Source passage Start Marker

Harris sentenced for enticement
SACRAMENTO, Calif. — Gene Wayne Harris, 42, of Mammoth Lakes was sentenced Thursday by United States District Judge Morrison C. England, Jr. to 15 years, 8 months in prison, to be followed by a lifetime period of supervised release, for attempted enticement of a minor.
According to the plea agreement, on March 1, 2013, an 18-year-old girl from Mammoth Lakes received an unsolicited Facebook friend request from Harris. Before accepting the request, the girl looked up Harris and learned that he was a registered sex offender, having previously been convicted in Inyo County of sexual battery.
At law enforcement’s direction, the girl responded to Harris through Facebook and an Internet-based text messaging service, and told him that she was only 14 years old. Harris acknowledged that the girl was 14, even commenting that her Facebook post says she is older. Harris also made comments during his initial online chats with the girl that he could get in trouble if anyone found out they were talking.
Law enforcement assumed control of the 18-year-old’s account. During this time, Harris’s communications with the girl turned sexual, including requests by Harris for her to take sexually explicit pictures of herself. Plans were made for Harris and the girl to meet in Mammoth or Bridgeport, and the girl asked Harris to bring alcohol and condoms.

Source passage End Marker
Data Start Marker

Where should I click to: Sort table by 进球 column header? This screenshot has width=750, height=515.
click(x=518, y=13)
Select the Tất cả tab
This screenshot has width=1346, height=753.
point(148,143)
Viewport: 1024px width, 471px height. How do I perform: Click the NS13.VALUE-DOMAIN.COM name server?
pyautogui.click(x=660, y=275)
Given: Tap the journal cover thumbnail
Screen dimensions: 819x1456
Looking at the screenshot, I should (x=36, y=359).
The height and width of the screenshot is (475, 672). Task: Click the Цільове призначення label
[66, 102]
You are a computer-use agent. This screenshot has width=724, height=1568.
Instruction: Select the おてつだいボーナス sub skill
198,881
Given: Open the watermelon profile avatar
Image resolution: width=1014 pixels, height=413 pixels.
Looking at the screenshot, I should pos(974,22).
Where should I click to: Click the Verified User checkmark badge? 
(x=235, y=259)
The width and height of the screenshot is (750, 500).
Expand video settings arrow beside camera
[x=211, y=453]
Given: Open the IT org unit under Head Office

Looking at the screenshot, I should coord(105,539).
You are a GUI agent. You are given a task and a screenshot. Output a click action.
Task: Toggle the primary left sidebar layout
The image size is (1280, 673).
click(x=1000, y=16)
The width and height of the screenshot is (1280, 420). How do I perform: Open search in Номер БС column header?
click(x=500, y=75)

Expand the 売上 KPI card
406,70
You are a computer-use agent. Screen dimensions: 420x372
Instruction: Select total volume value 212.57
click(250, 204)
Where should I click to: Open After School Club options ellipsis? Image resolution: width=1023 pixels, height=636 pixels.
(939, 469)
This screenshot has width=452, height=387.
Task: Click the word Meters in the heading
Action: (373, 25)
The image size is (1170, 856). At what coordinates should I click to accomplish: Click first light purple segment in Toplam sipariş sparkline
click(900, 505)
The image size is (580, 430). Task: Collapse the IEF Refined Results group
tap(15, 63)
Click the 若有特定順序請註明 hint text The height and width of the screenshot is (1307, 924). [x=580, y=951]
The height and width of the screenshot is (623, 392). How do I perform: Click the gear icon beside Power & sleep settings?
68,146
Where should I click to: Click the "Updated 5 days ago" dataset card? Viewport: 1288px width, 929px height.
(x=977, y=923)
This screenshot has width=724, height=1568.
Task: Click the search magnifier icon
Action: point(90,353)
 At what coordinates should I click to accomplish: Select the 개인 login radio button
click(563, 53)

Data End Marker

**Questions on the material:**
(1) Return the stretch of the Harris sentencing article from "According to the" through "they were talking.", copied word for word.
(2) For each statement below, decide whether the Harris sentencing article supports it. Answer yes or no and quote the article's deciding words.
(a) Harris received a prison term of 15 years, 8 months.
(b) The girl found out Harris was a registered sex offender only after she accepted his friend request.
(c) The girl asked Harris to bring alcohol and condoms.
(3) Continue the Harris sentencing article, starting after its last sentence.

**Answers below:**
(1)
According to the plea agreement, on March 1, 2013, an 18-year-old girl from Mammoth Lakes received an unsolicited Facebook friend request from Harris. Before accepting the request, the girl looked up Harris and learned that he was a registered sex offender, having previously been convicted in Inyo County of sexual battery.
At law enforcement’s direction, the girl responded to Harris through Facebook and an Internet-based text messaging service, and told him that she was only 14 years old. Harris acknowledged that the girl was 14, even commenting that her Facebook post says she is older. Harris also made comments during his initial online chats with the girl that he could get in trouble if anyone found out they were talking.

(2)
(a) Yes: "to 15 years, 8 months in prison"
(b) No: "Before accepting the request, the girl looked up Harris and learned that he was a registered sex offender"
(c) Yes: "the girl asked Harris to bring alcohol and condoms"

(3)
On March 8, 2013, Harris checked in to a Mammoth motel and waited for the 14-year-old girl to arrive. While waiting, Harris communicated through text that he could “get in trouble for what I am about to do, but it is worth it.” Law enforcement sent Harris a text while he was at the motel asking him to get something to drink and a candy bar. Harris was arrested while walking back to the motel from a convenience store with the drink and candy bar. Located in the motel room were condoms and alcohol.
At sentencing, Judge England stated that the defendant’s criminal history involving allegations of the sexual exploitation of at least three other minors “showed a pattern [of criminal behavior] that has continued [unabated] for over 12 years.” Judge England went on to say that his sentence would “serve to protect the public from future conduct” by the defendant, and “be a deterrent for others who engage in this type of conduct.”
This case is the product of an investigation by the Federal Bureau of Investigation, the Mono County District Attorney’s Office, and the Mammoth Lakes Police Department. Assistance was also provided by the Mono County Sheriff’s Department. Assistant United States Attorney Kyle Reardon is prosecuting the case.